Castlevania; or how I learned to stop worrying and throw my NES Classic through a window

Jon Schneider
Retro Game Dad
Published in
4 min readDec 21, 2016

Ages ago, I found myself fawning over a pretty neat retro games magazine I stumbled upon at a yard sale. I couldn’t say exactly what drew me to it, but it started a now multi-year endeavor to own nearly every classic gaming console I had as a child. This particular magazine had a rather in depth article on one of the most famed and classic Nintendo Entertainment System cartridges ever created, Konami’s Castlevania.

Now I’m no super scholar when it comes to video game lore, especially when said lore stretches over three decades at this point and has upwards of ten different entries. It has something to do with Dracula or Alucard or some shit, and a family of people who I assume hate him, and love whips, the Belmonts. I’ve gathered this knowledge from various podcasts, internet articles, and discussions with power nerds who can recite the Belmont family creed in their sleep. A simple concept, Castlevania finds you scrolling side to side, dodging various baddies and whipping all those who stand in your way.

Let’s time warp to oh…2008. I’m pretty sure that’s when I got my Wii, and seeing this particular title on the e-shop I thought “What the hell, it’s gotta be pretty good right? This is from the golden era of retro gaming on the most badass home console to ever rock the 80’s.” Punching the start button on my sideways Wii-mote, and I was off. I’m pretty sure my first attempt lasted a grand total of three minutes. I got confused by the controls (I know, there’s only two buttons, sue me), and instantly thought to myself “damn, I forgot NES games don’t screw around.”

After about a week or so, playing periodically, I had made it over halfway through the game, with little to no score to my name as I had died an obscene number of times and restarted just as many. I found myself going back to this one game time after time, always getting stuck, always getting frustrated. So I put it away, I let it sit on the menu of my Wii, soon to be forgotten as I realized I had better things to play and other stories to experience.

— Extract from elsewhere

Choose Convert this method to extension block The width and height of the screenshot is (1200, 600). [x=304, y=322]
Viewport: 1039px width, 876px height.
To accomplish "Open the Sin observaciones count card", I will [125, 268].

Let’s fast forward to nearly a month ago, at a small, snowy Wal-Mart in a nondescript mountain town in the middle of the country. Fueled by three McDonald’s breakfast sandwiches and at least two Redbulls, I sat chain smoking outside the store, waiting patiently for it to open up, in the hopes that they might have gotten one of the elusive NES Classic home consoles. At the risk of making this story stupidly suspenseful, I’ll just let you know now I managed to get one.

I got home in record time, and proceeded to plug in my new nostalgia machine. I’m a huge Nintendo purist, so of course I had to play a few levels of Mario, and smash the first dungeon in Zelda right out of the box. I then decided to browse the catalog, and see what else the box had in store for me. Lo and behold, my arch nemesis, Castlevania. I jokingly told myself that I should try it, see just how bad I am at it still. I load it up, and instantly get hit with a wave of nostalgia. For a game that I had never beaten, and played in the twilight years of high school nearly ten years past, it had completely sucked me back in.

Boss after boss, dank dungeons and flying gargoyles, I made my way through the castle. The entire time, I know I’ve got the biggest shit eating grin plastered across my face. About two hours pass, and I’ve found myself with no score, and resetting time and time again. I refuse to use the save state function built into the box, because I want to beat this thing the way I should’ve eight years previous. I play for a while longer, and realize the futility of my progress. I haven’t gotten anywhere in the game, and I’m continuing to die repeatedly. I think the term “tilted” applies gloriously here. So I set it down again. An hour later, I’m full of peanut butter and jelly sandwich, and screaming at stupid people over my PC headset in Overwatch to “get back on the point you stupid asshole!”

I haven’t made it back to Castlevania yet. I will in my own time, but for me I think the continuing challenge of being pretty good, just not good enough has bested me. Few games have ever captured my attention and demanded perfection from me. I have the oddest feeling that when I finally do finish it, I’ll have a cathartic moment only those few games have ever given me. Dark Souls, Majora’s Mask, and Bioshock Infinite all did it to me. They gave me a sense of completion, and a source of pride, and also the instant thought that I’ll never replay any of them, because it’s simply not worth it. Castlevania will do it too, this I’m sure. Oh well, when I do finish it, I could always try Battletoads next right?